━━ Records for the exercise

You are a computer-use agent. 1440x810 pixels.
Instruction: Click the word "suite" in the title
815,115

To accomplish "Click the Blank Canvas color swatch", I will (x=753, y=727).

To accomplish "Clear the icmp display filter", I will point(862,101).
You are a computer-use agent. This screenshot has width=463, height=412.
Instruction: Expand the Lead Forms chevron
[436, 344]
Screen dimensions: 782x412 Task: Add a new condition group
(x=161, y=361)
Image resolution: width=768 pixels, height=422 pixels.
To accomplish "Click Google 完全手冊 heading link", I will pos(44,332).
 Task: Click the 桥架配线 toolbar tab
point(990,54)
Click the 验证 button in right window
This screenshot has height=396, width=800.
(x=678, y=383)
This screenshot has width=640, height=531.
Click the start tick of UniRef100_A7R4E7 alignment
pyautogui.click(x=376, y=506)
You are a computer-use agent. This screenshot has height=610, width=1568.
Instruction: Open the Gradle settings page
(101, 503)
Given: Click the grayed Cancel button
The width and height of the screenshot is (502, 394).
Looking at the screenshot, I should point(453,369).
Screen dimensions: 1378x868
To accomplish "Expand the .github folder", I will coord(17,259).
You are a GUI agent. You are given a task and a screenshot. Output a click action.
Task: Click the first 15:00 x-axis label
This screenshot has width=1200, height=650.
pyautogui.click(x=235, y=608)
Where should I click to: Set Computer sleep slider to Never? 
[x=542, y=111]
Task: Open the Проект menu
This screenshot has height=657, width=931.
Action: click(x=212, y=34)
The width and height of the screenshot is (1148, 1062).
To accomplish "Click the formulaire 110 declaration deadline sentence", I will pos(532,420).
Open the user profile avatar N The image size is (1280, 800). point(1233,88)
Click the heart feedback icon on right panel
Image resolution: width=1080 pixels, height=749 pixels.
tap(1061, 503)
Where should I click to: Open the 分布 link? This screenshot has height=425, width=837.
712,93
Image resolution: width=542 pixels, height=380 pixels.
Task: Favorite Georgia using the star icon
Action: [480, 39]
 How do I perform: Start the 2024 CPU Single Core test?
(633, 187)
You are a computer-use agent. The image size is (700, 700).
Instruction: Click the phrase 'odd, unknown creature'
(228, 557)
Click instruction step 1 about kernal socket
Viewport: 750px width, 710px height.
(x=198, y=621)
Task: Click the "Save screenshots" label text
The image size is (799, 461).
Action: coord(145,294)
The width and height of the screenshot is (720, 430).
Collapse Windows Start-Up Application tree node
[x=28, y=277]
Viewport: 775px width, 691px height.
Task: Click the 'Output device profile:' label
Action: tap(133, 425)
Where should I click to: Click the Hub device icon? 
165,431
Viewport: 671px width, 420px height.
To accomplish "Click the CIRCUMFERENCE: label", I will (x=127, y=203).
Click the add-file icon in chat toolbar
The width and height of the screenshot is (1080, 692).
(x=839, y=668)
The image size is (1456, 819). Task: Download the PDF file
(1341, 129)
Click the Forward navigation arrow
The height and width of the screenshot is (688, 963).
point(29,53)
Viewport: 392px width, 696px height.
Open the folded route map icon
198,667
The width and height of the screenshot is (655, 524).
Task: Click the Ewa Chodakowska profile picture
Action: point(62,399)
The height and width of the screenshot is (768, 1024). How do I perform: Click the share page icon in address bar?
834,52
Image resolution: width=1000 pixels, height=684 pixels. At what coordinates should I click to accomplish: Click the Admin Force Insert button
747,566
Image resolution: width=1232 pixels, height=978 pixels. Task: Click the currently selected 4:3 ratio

━━━━

Task prompt: Copy every record precisely, omitting nothing.

Response to this exercise:
You are a computer-use agent. 1440x810 pixels.
Instruction: Click the word "suite" in the title
815,115

To accomplish "Click the Blank Canvas color swatch", I will (x=753, y=727).

To accomplish "Clear the icmp display filter", I will point(862,101).
You are a computer-use agent. This screenshot has width=463, height=412.
Instruction: Expand the Lead Forms chevron
[436, 344]
Screen dimensions: 782x412 Task: Add a new condition group
(x=161, y=361)
Image resolution: width=768 pixels, height=422 pixels.
To accomplish "Click Google 完全手冊 heading link", I will pos(44,332).
 Task: Click the 桥架配线 toolbar tab
point(990,54)
Click the 验证 button in right window
This screenshot has height=396, width=800.
(x=678, y=383)
This screenshot has width=640, height=531.
Click the start tick of UniRef100_A7R4E7 alignment
pyautogui.click(x=376, y=506)
You are a computer-use agent. This screenshot has height=610, width=1568.
Instruction: Open the Gradle settings page
(101, 503)
Given: Click the grayed Cancel button
The width and height of the screenshot is (502, 394).
Looking at the screenshot, I should point(453,369).
Screen dimensions: 1378x868
To accomplish "Expand the .github folder", I will coord(17,259).
You are a GUI agent. You are given a task and a screenshot. Output a click action.
Task: Click the first 15:00 x-axis label
This screenshot has width=1200, height=650.
pyautogui.click(x=235, y=608)
Where should I click to: Set Computer sleep slider to Never? 
[x=542, y=111]
Task: Open the Проект menu
This screenshot has height=657, width=931.
Action: click(x=212, y=34)
The width and height of the screenshot is (1148, 1062).
To accomplish "Click the formulaire 110 declaration deadline sentence", I will pos(532,420).
Open the user profile avatar N The image size is (1280, 800). point(1233,88)
Click the heart feedback icon on right panel
Image resolution: width=1080 pixels, height=749 pixels.
tap(1061, 503)
Where should I click to: Open the 分布 link? This screenshot has height=425, width=837.
712,93
Image resolution: width=542 pixels, height=380 pixels.
Task: Favorite Georgia using the star icon
Action: [480, 39]
 How do I perform: Start the 2024 CPU Single Core test?
(633, 187)
You are a computer-use agent. The image size is (700, 700).
Instruction: Click the phrase 'odd, unknown creature'
(228, 557)
Click instruction step 1 about kernal socket
Viewport: 750px width, 710px height.
(x=198, y=621)
Task: Click the "Save screenshots" label text
The image size is (799, 461).
Action: coord(145,294)
The width and height of the screenshot is (720, 430).
Collapse Windows Start-Up Application tree node
[x=28, y=277]
Viewport: 775px width, 691px height.
Task: Click the 'Output device profile:' label
Action: tap(133, 425)
Where should I click to: Click the Hub device icon? 
165,431
Viewport: 671px width, 420px height.
To accomplish "Click the CIRCUMFERENCE: label", I will (x=127, y=203).
Click the add-file icon in chat toolbar
The width and height of the screenshot is (1080, 692).
(x=839, y=668)
The image size is (1456, 819). Task: Download the PDF file
(1341, 129)
Click the Forward navigation arrow
The height and width of the screenshot is (688, 963).
point(29,53)
Viewport: 392px width, 696px height.
Open the folded route map icon
198,667
The width and height of the screenshot is (655, 524).
Task: Click the Ewa Chodakowska profile picture
Action: point(62,399)
The height and width of the screenshot is (768, 1024). How do I perform: Click the share page icon in address bar?
834,52
Image resolution: width=1000 pixels, height=684 pixels. At what coordinates should I click to accomplish: Click the Admin Force Insert button
747,566
Image resolution: width=1232 pixels, height=978 pixels. Task: Click the currently selected 4:3 ratio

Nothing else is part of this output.